### [Exercise brief]
Your job is to print, exactly, the lines in the data below from the line with "Image resolution: width=473" through the line with "Screen dimensions: 1456x819", both included, and to omit any picture.

### [Source data]

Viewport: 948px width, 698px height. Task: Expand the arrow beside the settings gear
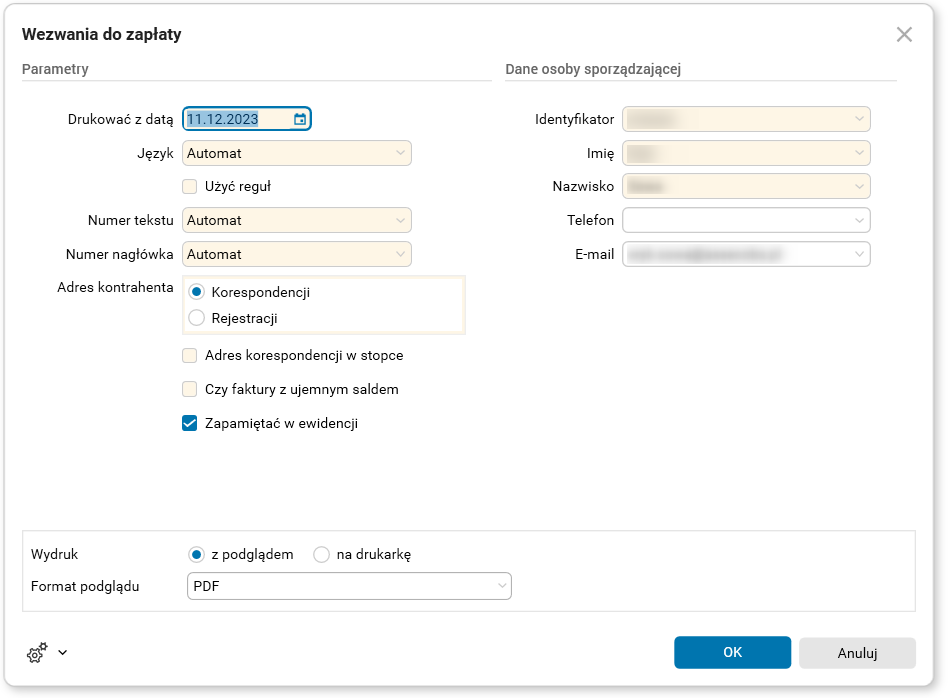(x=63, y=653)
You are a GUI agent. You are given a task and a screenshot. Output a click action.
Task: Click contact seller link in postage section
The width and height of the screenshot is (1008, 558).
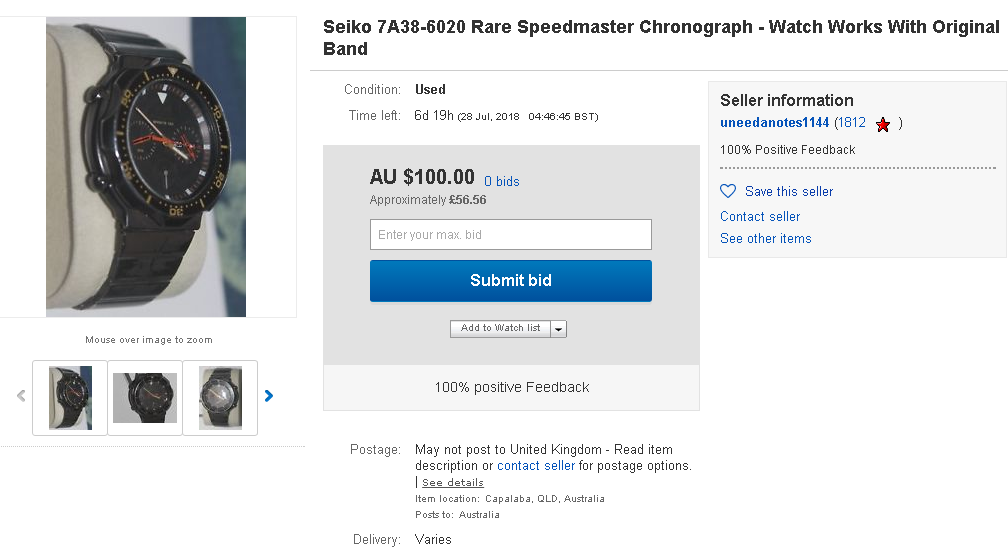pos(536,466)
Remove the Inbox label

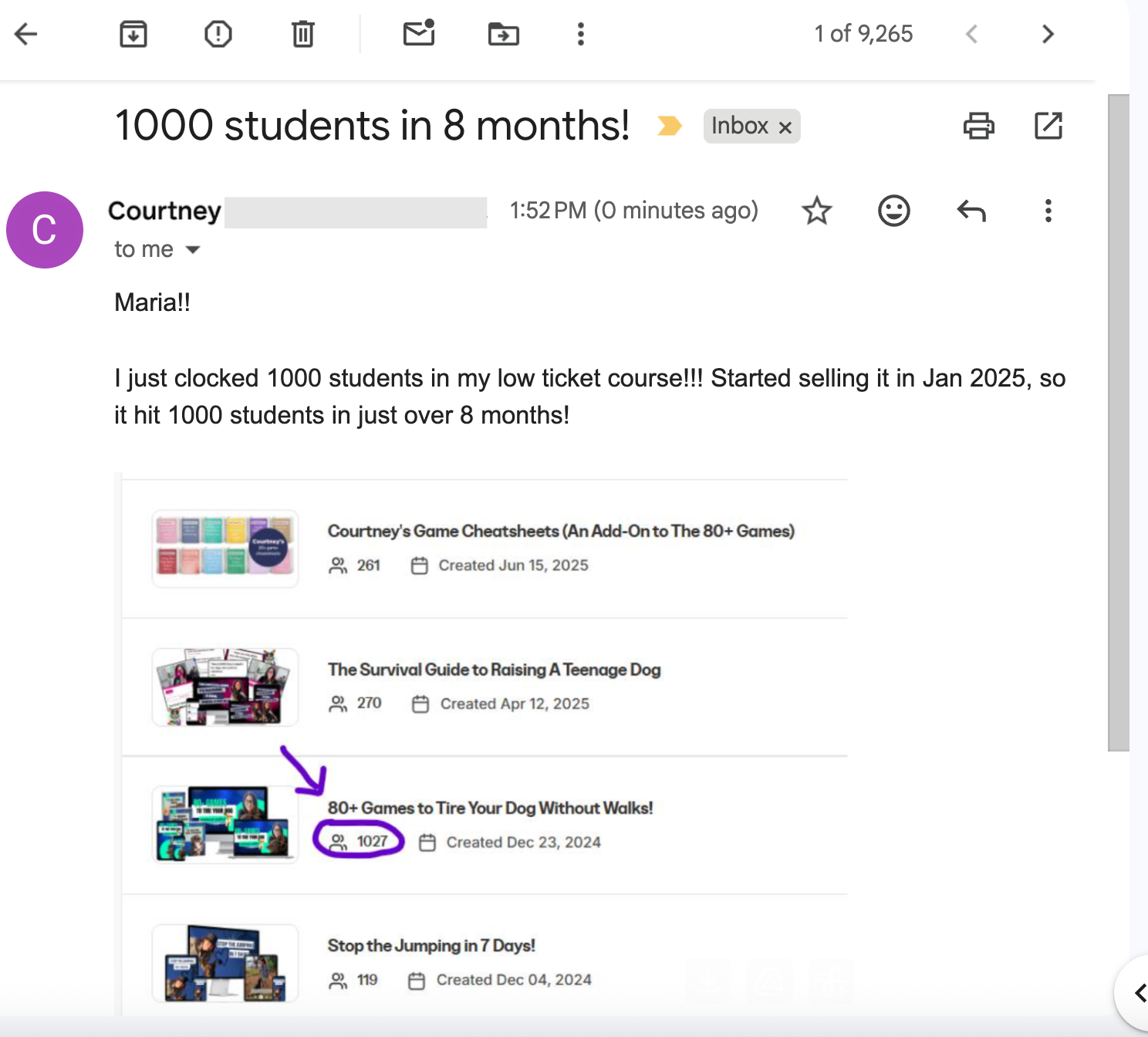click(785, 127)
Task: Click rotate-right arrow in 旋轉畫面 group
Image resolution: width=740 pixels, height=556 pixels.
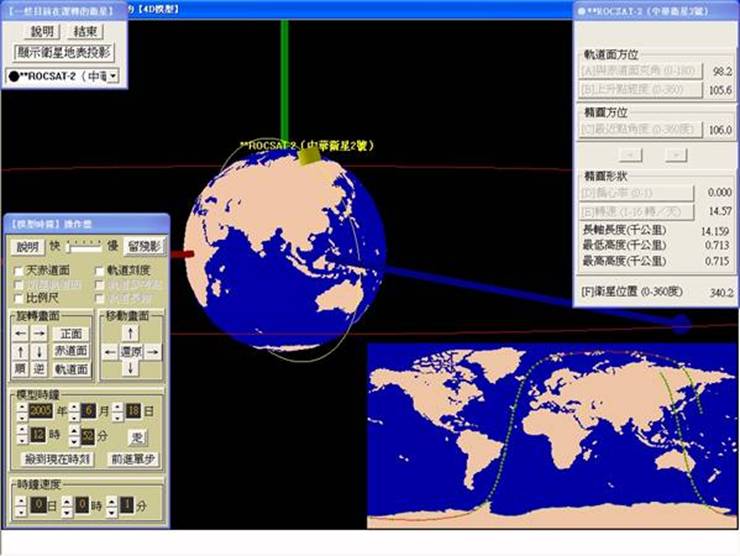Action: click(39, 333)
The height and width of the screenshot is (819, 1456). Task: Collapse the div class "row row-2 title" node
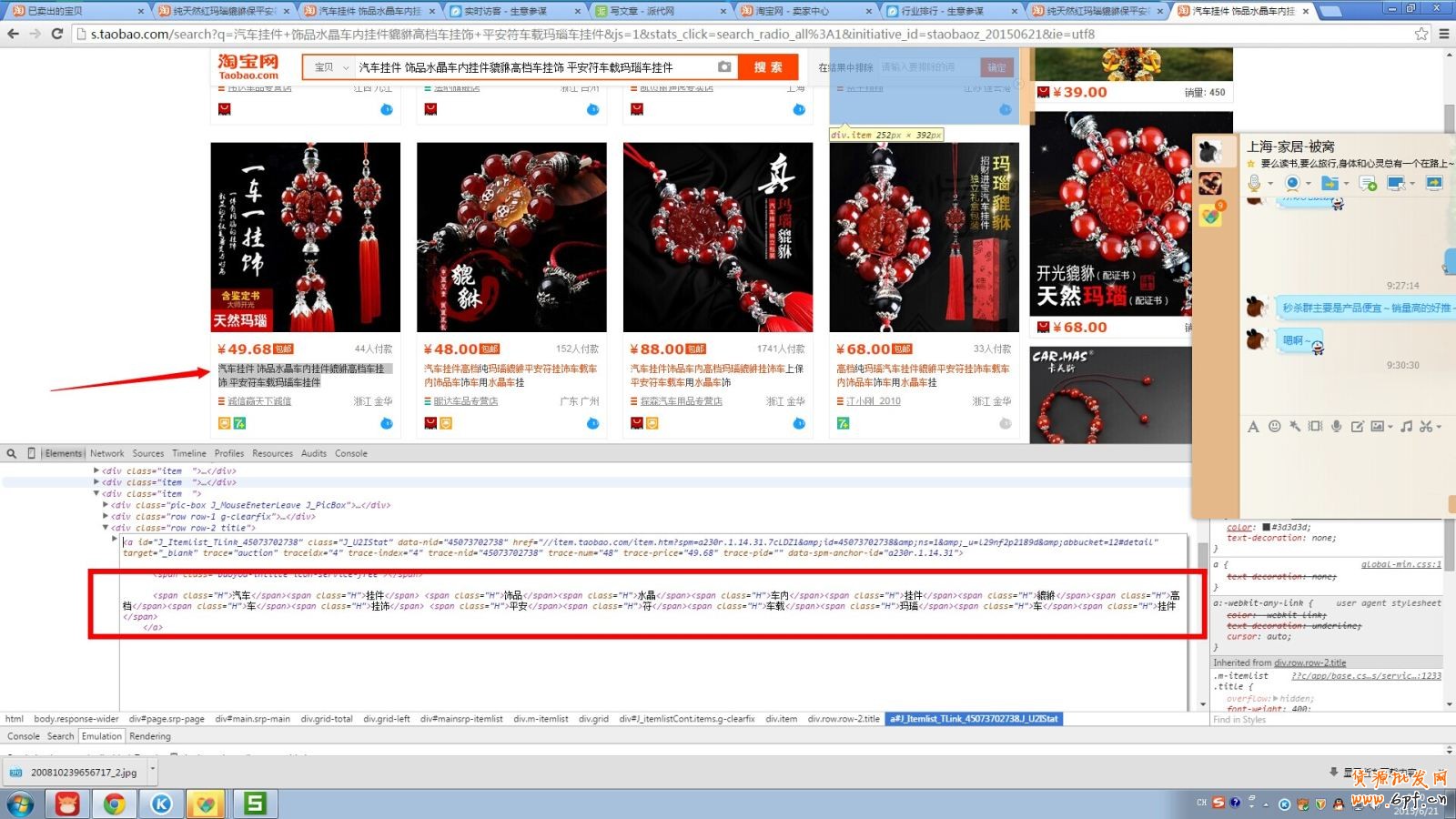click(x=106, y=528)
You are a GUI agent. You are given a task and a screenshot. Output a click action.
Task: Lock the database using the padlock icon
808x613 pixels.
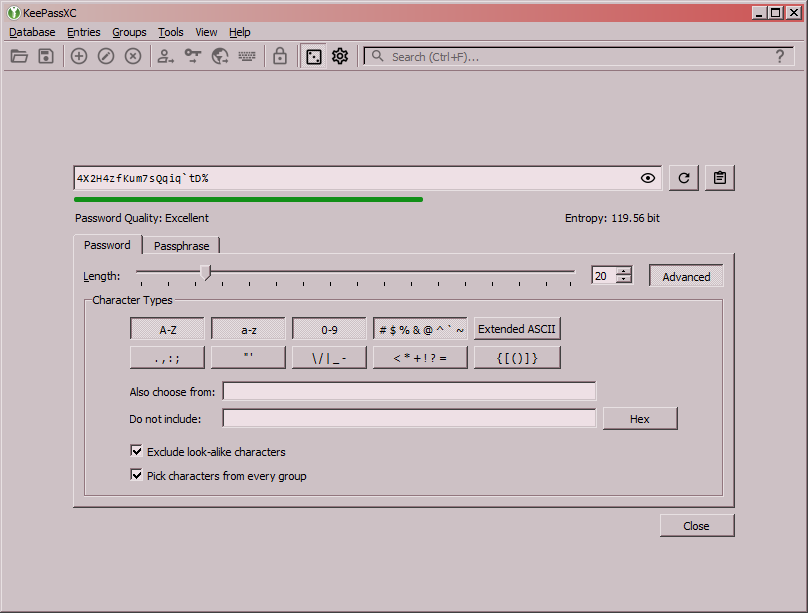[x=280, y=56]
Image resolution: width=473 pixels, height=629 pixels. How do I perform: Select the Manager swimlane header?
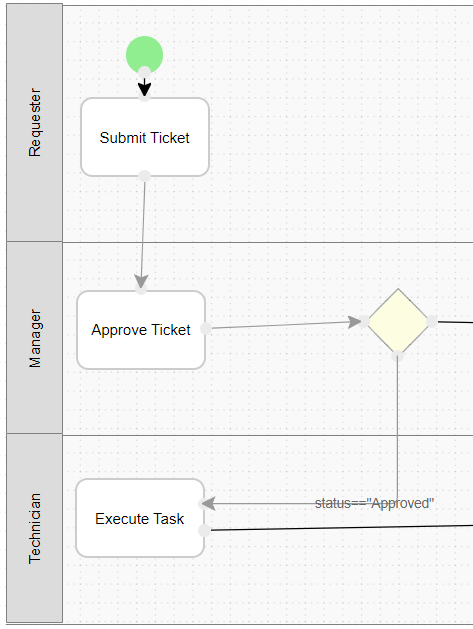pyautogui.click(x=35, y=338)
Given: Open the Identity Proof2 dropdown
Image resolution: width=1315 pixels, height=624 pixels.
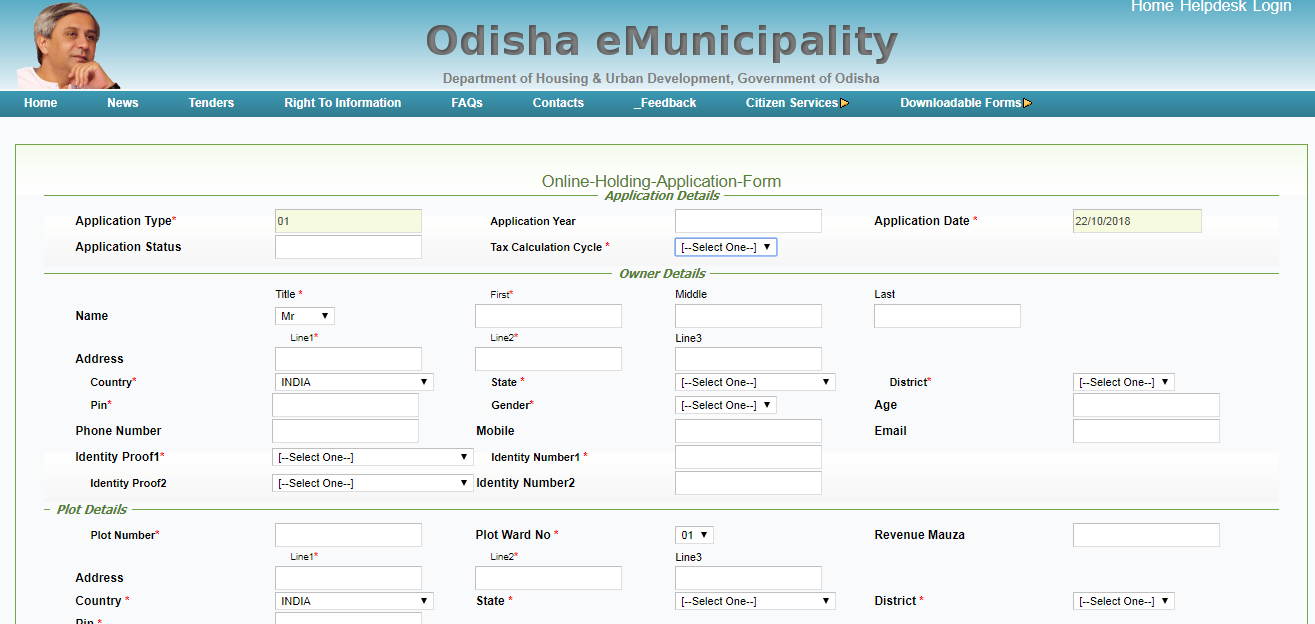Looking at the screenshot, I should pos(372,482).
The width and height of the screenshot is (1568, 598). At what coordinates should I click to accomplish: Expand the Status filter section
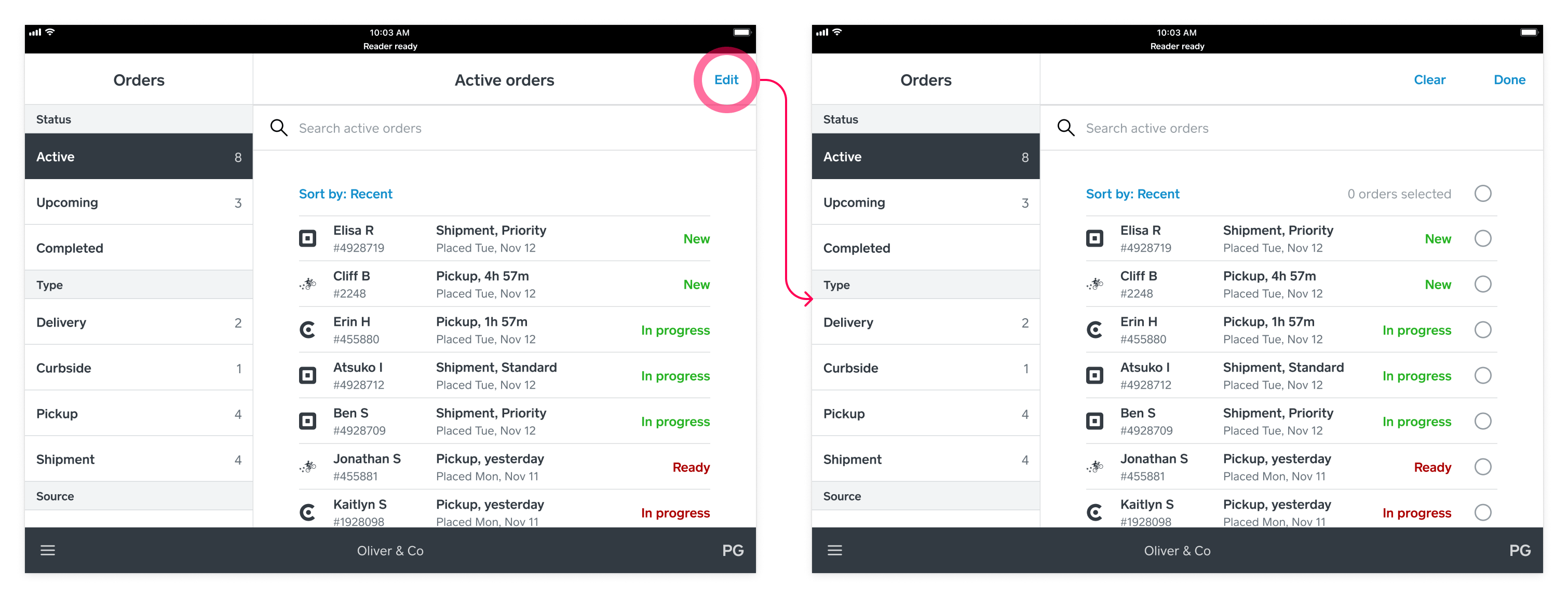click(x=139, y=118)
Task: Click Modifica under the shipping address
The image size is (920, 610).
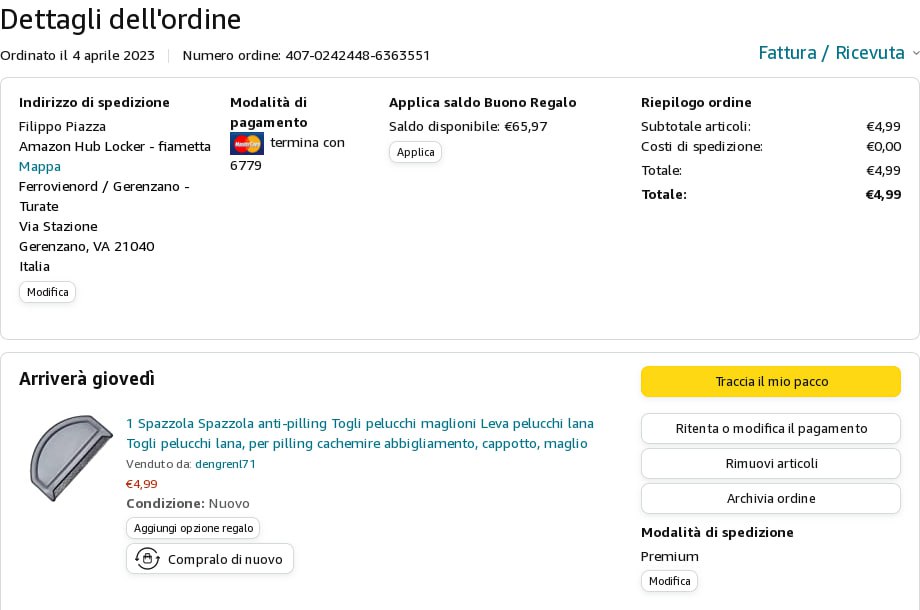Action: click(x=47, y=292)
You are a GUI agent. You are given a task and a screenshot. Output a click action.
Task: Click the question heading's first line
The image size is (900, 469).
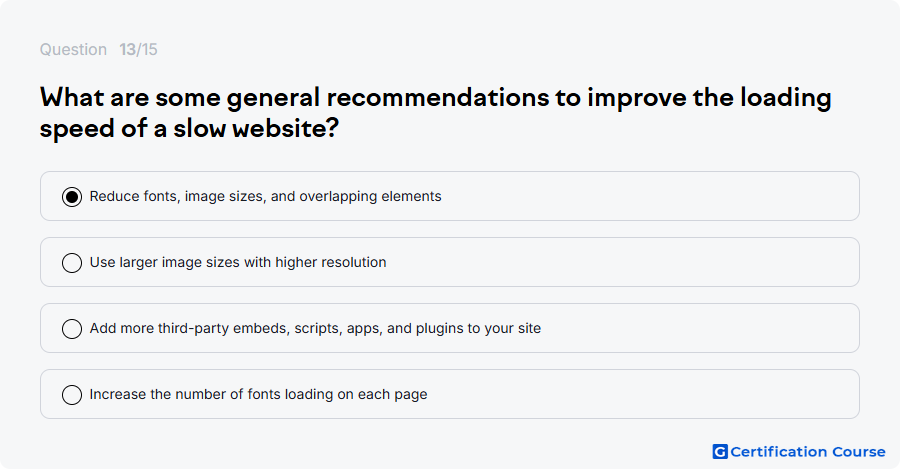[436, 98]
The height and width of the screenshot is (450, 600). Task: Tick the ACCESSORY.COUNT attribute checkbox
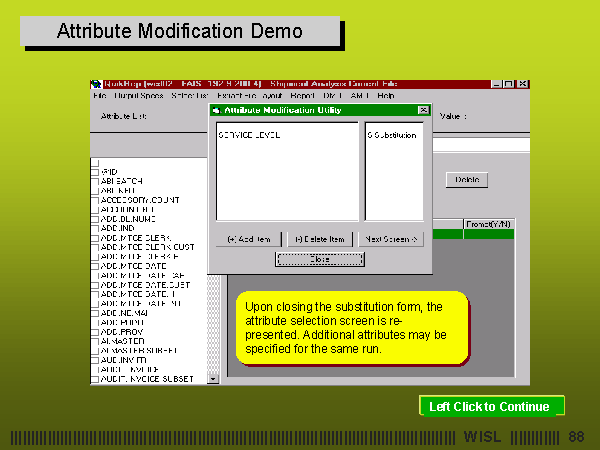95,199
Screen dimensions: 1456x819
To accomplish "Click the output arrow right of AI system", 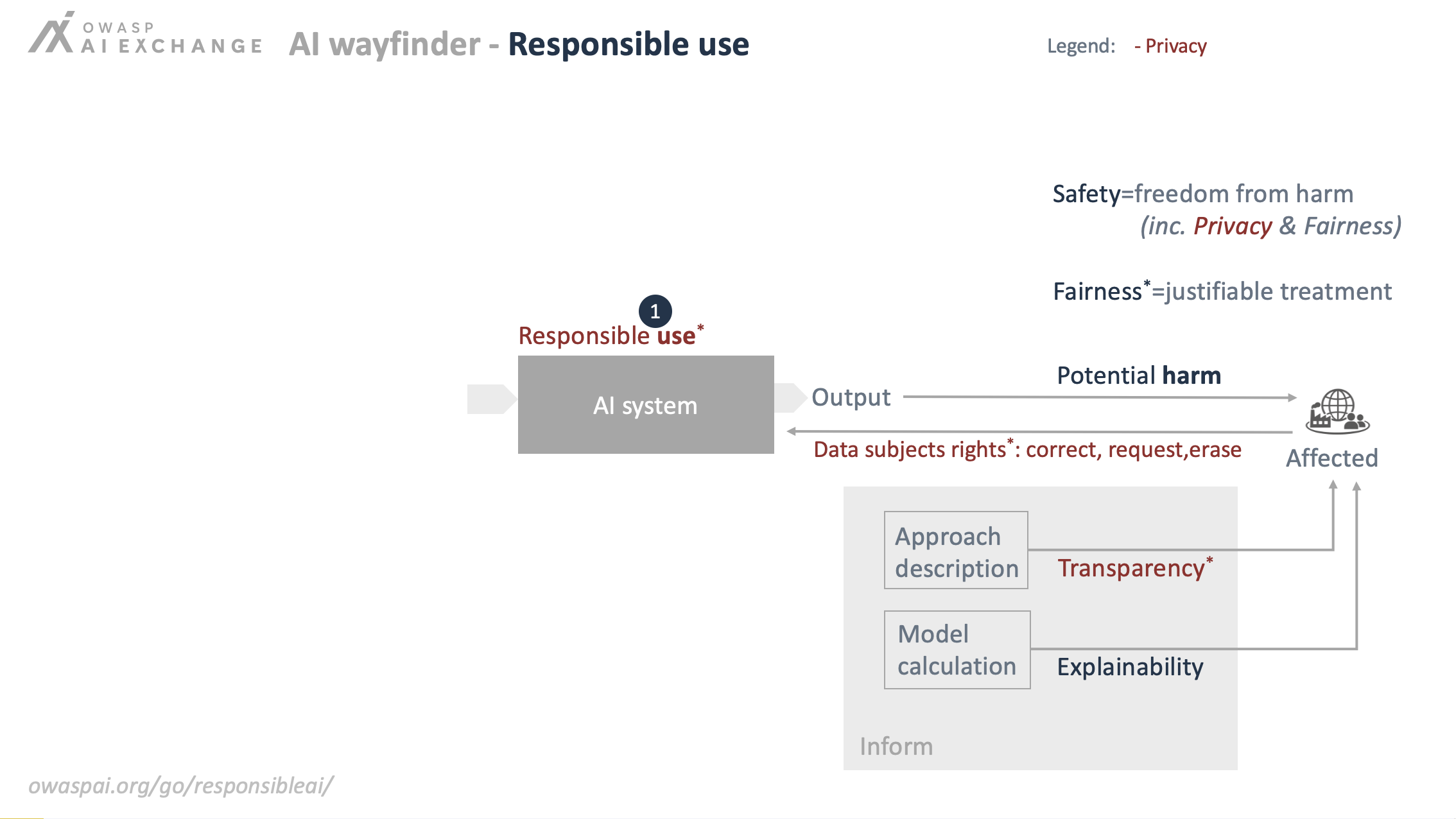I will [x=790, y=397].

### [Result of this task]
Image resolution: width=473 pixels, height=629 pixels. How do I perform: Select the Manager swimlane header?
pyautogui.click(x=35, y=338)
Given: Open the Identity Proof2 dropdown
Image resolution: width=1315 pixels, height=624 pixels.
Looking at the screenshot, I should pos(372,482).
The width and height of the screenshot is (1568, 598). At what coordinates should I click to accomplish: Expand the Status filter section
click(x=139, y=118)
Task: Click Modifica under the shipping address
The image size is (920, 610).
Action: click(x=47, y=292)
You are a GUI agent. You are given a task and a screenshot. Output a click action.
Task: Click the question heading's first line
The image size is (900, 469).
[436, 98]
The height and width of the screenshot is (450, 600). Task: Tick the ACCESSORY.COUNT attribute checkbox
95,199
Screen dimensions: 1456x819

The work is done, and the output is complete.